Justin Augat, Vice President of Marketing for iland: “As we have seen in 2020, it’s often the unplanned events that most challenge our preparation for change. This year, technology has played a role in helping us adapt to remote work and the ability to collaborate virtually. But just because technology has helped businesses adapt, it doesn’t mean that IT professionals haven’t had to overcome their own challenges. 

“The reality is that 2020 may also go down as the year in which the good and bad of IT have both been amplified. For example, IT organisations using cloud services before the pandemic were able to lean on their provider to support their changing business environment. However, organisations that managed their own infrastructure, and were burdened with a talent shortage prior to the lockdowns, likely saw that risk become more pronounced.

“Turning the corner into 2021, we may see pandemic-related issues subside, but we are not likely to see the IT talent shortage reverse. As such, there are a few IT strategies that companies can employ today to reduce the impact of a skilled resource leaving the organisation:

  • Map your IT needs and priorities to associated resources. The fact is, few companies have mapped out their IT needs, prioritised them and identified the resource(s) capable of managing them. It is often left to a small team to manage or team lead (who, if left would be the point of failure). Mapping the skills needed to manage IT will help reduce the time to respond should any critical IT personnel leave the organisation.
  • Automate where possible. By automating more (backup, disaster recovery, etc.) and using common management tools, you can spread the ability to manage any single application across a larger population, thereby reducing the risk of a skills shortage.
  • Move to the cloud.
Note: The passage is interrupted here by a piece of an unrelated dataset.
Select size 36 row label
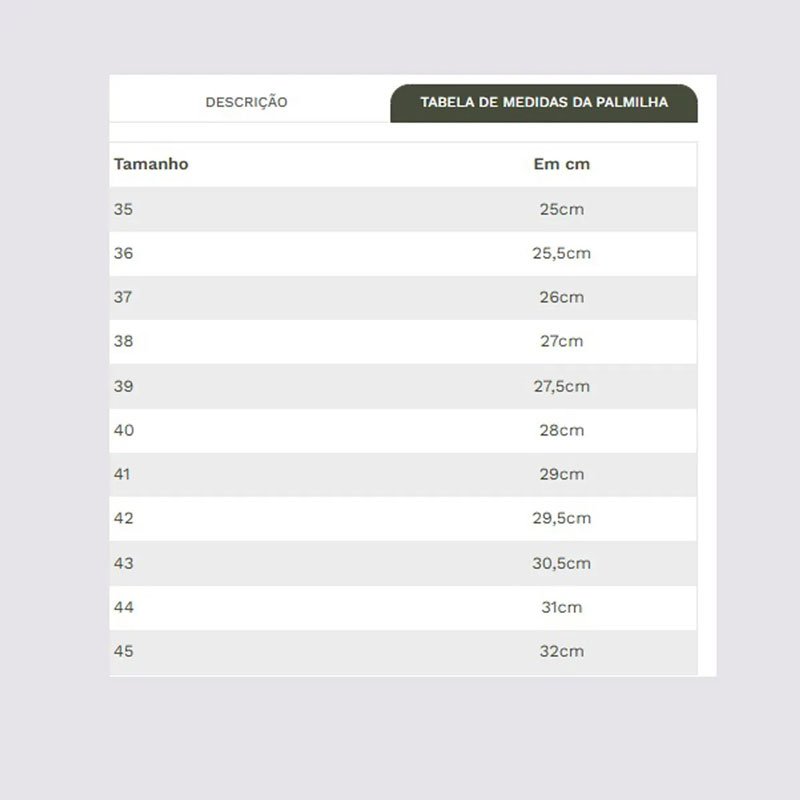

The cloud immediately reduces single points of failure, including skill gaps, within your organisation. Whether moving applications to the cloud for production, or for backup and recovery, cloud services will manage the underlying infrastructure to keep your business moving.
  • Managed service. An obvious conclusion for organisations that are concerned with skill shortages. Managed service offers are comprehensive management – end-to-end – eliminating the need for a physical resource to manage IT. More importantly, managed service providers (and cloud providers) constantly work economies of scale of talent in your favour. So, if a critical employee leaves a managed service provider, the customer isn’t even aware of it. 

“As organisations look to the future, technology will continue to improve how we work. Working now to reduce the risk and dependency on the resources capable of managing that technology, will best position organisations for the opportunity ahead!”